[BEGIN]
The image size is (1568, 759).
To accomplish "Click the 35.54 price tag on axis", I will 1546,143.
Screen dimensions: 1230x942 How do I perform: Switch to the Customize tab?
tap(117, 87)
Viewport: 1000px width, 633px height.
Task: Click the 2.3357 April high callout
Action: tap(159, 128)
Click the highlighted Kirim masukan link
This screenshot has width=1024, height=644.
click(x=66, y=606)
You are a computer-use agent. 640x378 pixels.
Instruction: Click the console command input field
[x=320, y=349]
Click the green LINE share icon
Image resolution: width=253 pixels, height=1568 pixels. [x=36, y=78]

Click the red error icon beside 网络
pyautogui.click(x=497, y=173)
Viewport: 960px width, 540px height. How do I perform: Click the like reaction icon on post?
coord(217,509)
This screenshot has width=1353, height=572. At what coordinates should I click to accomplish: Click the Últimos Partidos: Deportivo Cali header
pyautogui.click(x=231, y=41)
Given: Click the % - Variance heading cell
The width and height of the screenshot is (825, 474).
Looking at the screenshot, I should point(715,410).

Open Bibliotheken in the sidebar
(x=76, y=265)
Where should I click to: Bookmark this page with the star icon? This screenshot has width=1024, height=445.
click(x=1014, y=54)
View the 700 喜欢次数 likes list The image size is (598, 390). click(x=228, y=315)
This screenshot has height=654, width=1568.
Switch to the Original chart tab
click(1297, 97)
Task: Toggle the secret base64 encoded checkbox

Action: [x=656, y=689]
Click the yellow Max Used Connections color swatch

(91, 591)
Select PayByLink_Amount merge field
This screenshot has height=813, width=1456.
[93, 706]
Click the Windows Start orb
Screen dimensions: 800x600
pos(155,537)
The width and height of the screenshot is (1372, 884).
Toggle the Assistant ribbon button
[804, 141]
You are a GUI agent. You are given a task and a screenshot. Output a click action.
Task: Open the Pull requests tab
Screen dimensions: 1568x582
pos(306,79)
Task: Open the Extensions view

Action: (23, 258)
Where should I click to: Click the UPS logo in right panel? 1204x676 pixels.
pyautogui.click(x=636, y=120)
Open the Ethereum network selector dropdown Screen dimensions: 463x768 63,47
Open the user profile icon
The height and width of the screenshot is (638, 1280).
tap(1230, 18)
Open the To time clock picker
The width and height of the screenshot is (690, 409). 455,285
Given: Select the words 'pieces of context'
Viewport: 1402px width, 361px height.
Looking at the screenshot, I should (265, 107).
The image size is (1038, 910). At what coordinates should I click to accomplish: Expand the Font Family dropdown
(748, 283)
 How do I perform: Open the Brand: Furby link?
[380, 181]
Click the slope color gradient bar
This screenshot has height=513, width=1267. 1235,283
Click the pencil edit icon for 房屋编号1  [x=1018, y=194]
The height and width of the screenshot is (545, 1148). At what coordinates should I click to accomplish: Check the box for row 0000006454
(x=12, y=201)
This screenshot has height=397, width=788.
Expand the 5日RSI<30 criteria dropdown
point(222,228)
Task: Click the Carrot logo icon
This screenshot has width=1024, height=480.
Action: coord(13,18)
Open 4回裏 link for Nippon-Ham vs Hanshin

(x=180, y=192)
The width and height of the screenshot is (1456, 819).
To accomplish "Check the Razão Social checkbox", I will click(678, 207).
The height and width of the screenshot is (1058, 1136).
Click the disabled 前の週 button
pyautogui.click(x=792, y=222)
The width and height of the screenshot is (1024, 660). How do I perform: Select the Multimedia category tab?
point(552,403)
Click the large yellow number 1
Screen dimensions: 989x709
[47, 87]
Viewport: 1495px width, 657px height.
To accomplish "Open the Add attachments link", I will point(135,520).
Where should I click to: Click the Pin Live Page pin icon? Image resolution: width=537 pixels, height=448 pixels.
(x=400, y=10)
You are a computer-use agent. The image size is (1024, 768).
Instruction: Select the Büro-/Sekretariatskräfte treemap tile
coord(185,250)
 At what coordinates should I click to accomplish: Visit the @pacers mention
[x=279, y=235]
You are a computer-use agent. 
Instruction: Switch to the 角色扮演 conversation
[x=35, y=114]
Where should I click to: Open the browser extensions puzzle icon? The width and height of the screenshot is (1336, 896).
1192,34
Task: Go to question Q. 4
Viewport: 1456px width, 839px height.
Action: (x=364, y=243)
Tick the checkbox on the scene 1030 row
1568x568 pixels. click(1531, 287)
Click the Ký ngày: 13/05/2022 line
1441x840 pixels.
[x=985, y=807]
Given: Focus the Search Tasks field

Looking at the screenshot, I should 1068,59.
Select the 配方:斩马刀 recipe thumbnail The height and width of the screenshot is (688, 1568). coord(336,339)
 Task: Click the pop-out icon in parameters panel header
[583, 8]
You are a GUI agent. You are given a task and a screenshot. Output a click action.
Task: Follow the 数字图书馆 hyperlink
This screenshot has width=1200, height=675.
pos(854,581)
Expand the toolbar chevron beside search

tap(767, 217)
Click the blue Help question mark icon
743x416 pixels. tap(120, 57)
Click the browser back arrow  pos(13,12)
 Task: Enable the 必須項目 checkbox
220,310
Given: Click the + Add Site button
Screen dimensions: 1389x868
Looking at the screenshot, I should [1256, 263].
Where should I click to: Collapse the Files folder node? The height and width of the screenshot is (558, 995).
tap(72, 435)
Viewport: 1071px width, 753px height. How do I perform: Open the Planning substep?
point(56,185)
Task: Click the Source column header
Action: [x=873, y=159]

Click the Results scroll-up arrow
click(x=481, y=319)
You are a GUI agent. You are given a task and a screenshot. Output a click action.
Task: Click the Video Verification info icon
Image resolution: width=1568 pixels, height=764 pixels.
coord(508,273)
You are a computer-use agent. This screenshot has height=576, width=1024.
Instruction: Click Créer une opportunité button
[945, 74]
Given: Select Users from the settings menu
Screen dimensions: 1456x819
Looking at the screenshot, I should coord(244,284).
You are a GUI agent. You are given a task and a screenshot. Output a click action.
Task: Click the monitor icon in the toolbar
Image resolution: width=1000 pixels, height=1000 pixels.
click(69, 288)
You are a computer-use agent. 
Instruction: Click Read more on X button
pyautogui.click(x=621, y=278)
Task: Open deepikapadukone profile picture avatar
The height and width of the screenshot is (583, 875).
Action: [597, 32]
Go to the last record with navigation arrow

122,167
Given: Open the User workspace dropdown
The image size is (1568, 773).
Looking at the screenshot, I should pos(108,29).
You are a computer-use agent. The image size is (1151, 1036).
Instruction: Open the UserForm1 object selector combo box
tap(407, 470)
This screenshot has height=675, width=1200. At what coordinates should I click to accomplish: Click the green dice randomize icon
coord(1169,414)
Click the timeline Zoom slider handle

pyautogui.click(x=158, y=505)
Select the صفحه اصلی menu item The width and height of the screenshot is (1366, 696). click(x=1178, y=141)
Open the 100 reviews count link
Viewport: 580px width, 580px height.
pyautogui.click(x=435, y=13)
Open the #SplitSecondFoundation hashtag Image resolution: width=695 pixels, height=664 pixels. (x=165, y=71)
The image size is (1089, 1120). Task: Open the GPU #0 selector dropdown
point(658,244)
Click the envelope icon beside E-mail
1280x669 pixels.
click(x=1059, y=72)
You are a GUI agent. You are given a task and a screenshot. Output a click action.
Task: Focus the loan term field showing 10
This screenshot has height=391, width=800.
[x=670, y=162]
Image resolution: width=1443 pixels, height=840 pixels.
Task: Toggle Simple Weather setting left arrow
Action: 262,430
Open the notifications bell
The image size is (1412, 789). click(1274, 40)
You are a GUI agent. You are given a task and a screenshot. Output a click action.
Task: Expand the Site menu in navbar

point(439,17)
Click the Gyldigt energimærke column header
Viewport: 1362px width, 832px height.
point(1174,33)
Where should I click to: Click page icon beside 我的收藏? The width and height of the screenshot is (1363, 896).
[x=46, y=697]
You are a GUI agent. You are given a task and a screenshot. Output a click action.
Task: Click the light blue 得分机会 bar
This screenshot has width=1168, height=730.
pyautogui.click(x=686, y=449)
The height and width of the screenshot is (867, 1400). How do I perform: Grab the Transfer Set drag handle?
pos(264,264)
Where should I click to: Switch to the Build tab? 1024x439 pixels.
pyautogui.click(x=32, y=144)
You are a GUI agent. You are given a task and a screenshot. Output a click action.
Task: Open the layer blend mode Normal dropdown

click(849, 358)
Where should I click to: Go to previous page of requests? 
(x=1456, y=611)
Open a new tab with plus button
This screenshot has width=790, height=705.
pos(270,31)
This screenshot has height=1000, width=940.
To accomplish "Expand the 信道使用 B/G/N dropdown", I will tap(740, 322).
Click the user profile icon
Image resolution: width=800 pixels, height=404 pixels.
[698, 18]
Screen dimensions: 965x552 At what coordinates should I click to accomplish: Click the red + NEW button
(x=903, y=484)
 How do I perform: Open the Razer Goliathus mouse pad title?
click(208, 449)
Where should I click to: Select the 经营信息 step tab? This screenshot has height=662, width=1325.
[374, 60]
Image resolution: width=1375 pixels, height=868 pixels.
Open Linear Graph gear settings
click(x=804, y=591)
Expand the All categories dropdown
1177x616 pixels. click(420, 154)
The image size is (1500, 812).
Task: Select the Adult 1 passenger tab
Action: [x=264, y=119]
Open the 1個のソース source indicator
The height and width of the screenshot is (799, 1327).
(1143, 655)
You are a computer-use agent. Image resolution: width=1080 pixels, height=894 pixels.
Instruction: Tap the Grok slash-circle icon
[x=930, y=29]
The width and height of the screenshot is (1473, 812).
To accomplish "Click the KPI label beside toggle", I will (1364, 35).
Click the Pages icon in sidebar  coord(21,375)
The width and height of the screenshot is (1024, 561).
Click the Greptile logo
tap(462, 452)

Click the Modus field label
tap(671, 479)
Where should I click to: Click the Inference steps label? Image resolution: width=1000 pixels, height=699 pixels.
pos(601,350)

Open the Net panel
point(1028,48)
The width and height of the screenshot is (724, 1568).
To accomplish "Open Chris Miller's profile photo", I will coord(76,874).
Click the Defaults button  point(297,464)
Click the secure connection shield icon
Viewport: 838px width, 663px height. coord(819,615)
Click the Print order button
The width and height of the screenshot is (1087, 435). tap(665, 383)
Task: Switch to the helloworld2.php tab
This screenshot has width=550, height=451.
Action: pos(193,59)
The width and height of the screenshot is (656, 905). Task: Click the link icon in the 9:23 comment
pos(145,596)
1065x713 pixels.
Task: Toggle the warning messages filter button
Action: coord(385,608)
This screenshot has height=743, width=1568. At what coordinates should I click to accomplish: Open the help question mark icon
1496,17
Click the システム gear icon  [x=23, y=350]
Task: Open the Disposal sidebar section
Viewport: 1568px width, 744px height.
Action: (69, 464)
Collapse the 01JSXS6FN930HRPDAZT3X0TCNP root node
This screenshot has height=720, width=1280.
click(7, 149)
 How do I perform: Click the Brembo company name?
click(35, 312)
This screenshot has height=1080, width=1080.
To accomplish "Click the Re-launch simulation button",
[END]
Reproduce part of the material above: begin at the line that contains "The width and height of the screenshot is (1456, 819)." and stop after the line that contains "I will point(135,520).". Copy every line in that span, requests included, but multiply each coordinate in the answers by 1.05 and round it to a whole number, with halves rounded up.

The width and height of the screenshot is (1456, 819).
To accomplish "Check the Razão Social checkbox", I will click(712, 217).
The height and width of the screenshot is (1058, 1136).
Click the disabled 前の週 button
pyautogui.click(x=832, y=233)
The width and height of the screenshot is (1024, 660). How do I perform: Select the Multimedia category tab?
point(580,423)
Click the large yellow number 1
Screen dimensions: 989x709
[49, 91]
Viewport: 1495px width, 657px height.
To accomplish "Open the Add attachments link", I will point(142,546).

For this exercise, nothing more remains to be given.